Только при таком отношении к ним имел я некоторое право надеяться, что они, в свою очередь, оценят то немногое, что успел сосредоточить в себе, несмотря на молодость, я – хотя мой вклад в наше содружество совершенно очевидно не мог быть так конкретен, так безусловен, как их.
Что мог я предложить им такого, чего не было в них самих, чем мог я взять? Образованием? В очень скромной степени, и потом, мне неоднократно встречались в армии образованные люди, не умевшие найти контакта с солдатами, подвергавшиеся насмешкам, ибо, считая себя чуть ли не избранными и не желая смирить гордыню, для которой не было, в сущности, никаких оснований, они не хотели постигать то немногое, в общем-то, но категорически необходимое, что требовалось з д е с ь. Воспитание? Тоже нет, во всяком случае, не в прямом, «внешнем» понимании этого слова. Скорее всего, я мог предложить им некую сумму обыкновенных человеческих качеств, окрашенных моей индивидуальностью, моим жизнеощущением. Доброту и внимание, готовность прийти на выручку. Бескорыстие. Постоянное стремление н е п о т е р я т ь л и ц о – не заискивать, не пытаться свалить на других опасное задание или просто тяжелую, неблагодарную работу, не докладывать по команде о каждой мелкой неурядице. Умение подавить страх – речь идет не о напускной храбрости, та легко разгадывалась и, как всякое фанфаронство, ценилась невысоко.
Вот что-то в этом роде, сплавленное со способностью четко ориентироваться в любой сложной обстановке – тут, на этом последнем этапе, как последний штрих, как завершение, могло пригодиться и образование. Да, да, конечно: не простая сумма качеств, а именно сплав.
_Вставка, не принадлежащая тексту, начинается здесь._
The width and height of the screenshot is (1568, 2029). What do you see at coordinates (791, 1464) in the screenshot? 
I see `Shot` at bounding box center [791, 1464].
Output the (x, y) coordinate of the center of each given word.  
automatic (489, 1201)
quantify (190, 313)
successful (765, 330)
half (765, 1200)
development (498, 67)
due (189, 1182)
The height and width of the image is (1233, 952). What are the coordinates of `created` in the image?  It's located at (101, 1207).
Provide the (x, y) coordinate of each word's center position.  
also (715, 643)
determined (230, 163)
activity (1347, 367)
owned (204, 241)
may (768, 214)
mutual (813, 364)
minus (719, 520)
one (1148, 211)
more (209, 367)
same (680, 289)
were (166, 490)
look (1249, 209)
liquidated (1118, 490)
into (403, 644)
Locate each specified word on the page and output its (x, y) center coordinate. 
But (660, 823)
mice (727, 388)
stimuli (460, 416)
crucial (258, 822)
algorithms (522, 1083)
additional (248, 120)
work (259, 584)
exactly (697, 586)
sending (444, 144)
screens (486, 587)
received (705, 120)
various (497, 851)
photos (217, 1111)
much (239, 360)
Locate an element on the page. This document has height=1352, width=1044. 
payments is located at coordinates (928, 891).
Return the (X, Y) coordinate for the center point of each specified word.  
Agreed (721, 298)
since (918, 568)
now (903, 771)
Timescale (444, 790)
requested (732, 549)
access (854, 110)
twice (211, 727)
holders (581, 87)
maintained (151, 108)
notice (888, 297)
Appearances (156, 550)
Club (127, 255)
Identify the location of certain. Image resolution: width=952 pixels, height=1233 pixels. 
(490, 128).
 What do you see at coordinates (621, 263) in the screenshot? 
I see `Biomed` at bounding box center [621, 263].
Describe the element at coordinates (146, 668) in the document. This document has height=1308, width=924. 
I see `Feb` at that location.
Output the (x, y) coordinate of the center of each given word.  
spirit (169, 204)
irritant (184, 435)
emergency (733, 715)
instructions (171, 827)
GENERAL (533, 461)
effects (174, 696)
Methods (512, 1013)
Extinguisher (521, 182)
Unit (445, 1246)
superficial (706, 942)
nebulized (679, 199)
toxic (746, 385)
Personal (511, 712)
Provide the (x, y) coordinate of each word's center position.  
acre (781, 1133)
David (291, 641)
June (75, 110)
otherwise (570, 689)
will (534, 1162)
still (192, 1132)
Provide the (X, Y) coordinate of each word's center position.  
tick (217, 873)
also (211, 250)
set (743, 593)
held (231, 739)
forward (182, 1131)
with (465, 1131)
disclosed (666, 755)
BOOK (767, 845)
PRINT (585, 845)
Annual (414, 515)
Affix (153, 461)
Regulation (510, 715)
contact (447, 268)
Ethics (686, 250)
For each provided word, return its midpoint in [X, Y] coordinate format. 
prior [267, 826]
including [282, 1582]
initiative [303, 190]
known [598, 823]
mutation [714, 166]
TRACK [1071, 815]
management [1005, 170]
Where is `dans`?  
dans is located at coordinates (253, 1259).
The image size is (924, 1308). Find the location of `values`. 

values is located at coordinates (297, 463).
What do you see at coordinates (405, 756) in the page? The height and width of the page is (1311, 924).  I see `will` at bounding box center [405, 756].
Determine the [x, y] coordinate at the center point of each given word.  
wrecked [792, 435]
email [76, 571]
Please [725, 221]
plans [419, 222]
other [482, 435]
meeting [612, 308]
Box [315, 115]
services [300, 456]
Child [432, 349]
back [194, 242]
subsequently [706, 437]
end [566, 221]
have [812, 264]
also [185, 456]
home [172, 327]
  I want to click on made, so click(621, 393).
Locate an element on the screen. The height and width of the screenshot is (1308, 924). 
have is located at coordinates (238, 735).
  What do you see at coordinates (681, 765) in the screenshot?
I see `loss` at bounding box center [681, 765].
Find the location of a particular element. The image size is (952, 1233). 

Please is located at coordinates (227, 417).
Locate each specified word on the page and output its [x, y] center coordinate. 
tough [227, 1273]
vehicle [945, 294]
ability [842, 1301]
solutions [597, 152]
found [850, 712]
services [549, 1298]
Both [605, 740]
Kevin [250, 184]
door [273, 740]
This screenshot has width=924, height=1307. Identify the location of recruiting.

Не согревай меня с детства добрая душенька моего верного друга, как знать, не иначе ли сложилась бы моя судьба – и военная, да и вся целиком. Речь не идет о том, что няня как-то специально «готовила» меня к общению, вероятно, она не сумела бы этого сделать, если бы ей и поручили такое, но не будь я ее воспитанником – это я знаю твердо, – я в любой момент мог бы забыться, поддаться дурной отцовской наследственности, сорваться – и потерять контакт с незлобивыми, немудрящими и так терпеливо сносящими навалившиеся на них и на их семьи трудности, и горе, и беду прекрасными людьми; моя горячая голова завела бы меня тогда в дебри, из которых неизвестно как и выбираться…
Несмотря на городской «лоск», я удержался. Я и в армии совершил немало оплошностей, больших и малых, – жаль, не считал, сколько было получено самых разнообразных взысканий, – но я ни разу не унизился до того, чтобы зачеркнуть в душе равенство между мною и теми, кто спал, трудился, воевал рядом.
Они учли это.
Они всё учитывали.
И когда я стал командиром, у меня в этом смысле был уже опыт, вполне достаточный для того, чтобы в моем отношении к солдатам – теперь моим подчиненным – ничего не изменилось. Каждый, кто умело и с полной отдачей выполнял порученное ему дело, был, как и прежде, равным мне боевым товарищем и мог рассчитывать на полное и безусловное мое уважение.
У наиболее опытных солдат я многому учился и никогда не скрывал этого – чего же стыдиться учебы у старшего брата? Тем более что я был просто вынужден учиться: попавшие ко мне в отделение ветераны финской знали, что́ и как надо делать при восстановлении разрушенной линии связи – им уже случалось делать это, – а я не знал: нас обучали только с т р о и т ь новые линии, уповая, судя по всему, на то, что нам придется все время наступать…
Все у нас продолжало быть общим, еда и питье в том числе; слава богу, я и взводом командовал в звании старшего сержанта, и мне не полагался так называемый командирский дополнительный паек, а то, чего доброго, и я бы не удержался, пожалуй, и стал бы съедать банку консервов, шматок масла и столько-то граммов печенья в одиночку, на глазах у людей, с которыми мы жили в одной землянке.
Мне положено, им – нет.
И гармонь у нас была общая – старенькая, неизвестно как к нам приблудившаяся, а единственным гармонистом во взводе был, как ни странно, я.
Мне с детства нравились цыганские напевы, только не заунывные, а плясовые. Огненный ритм, сперва приглушенный, полускрытый, потом, постепенно, все более обжигающий, – в этом «восхождении», что ли, их секрет? – неизменно приводил меня в состояние, близкое к экстазу, заставлял забывать обо всем на свете, делал мое тело потенциально гибким и легким.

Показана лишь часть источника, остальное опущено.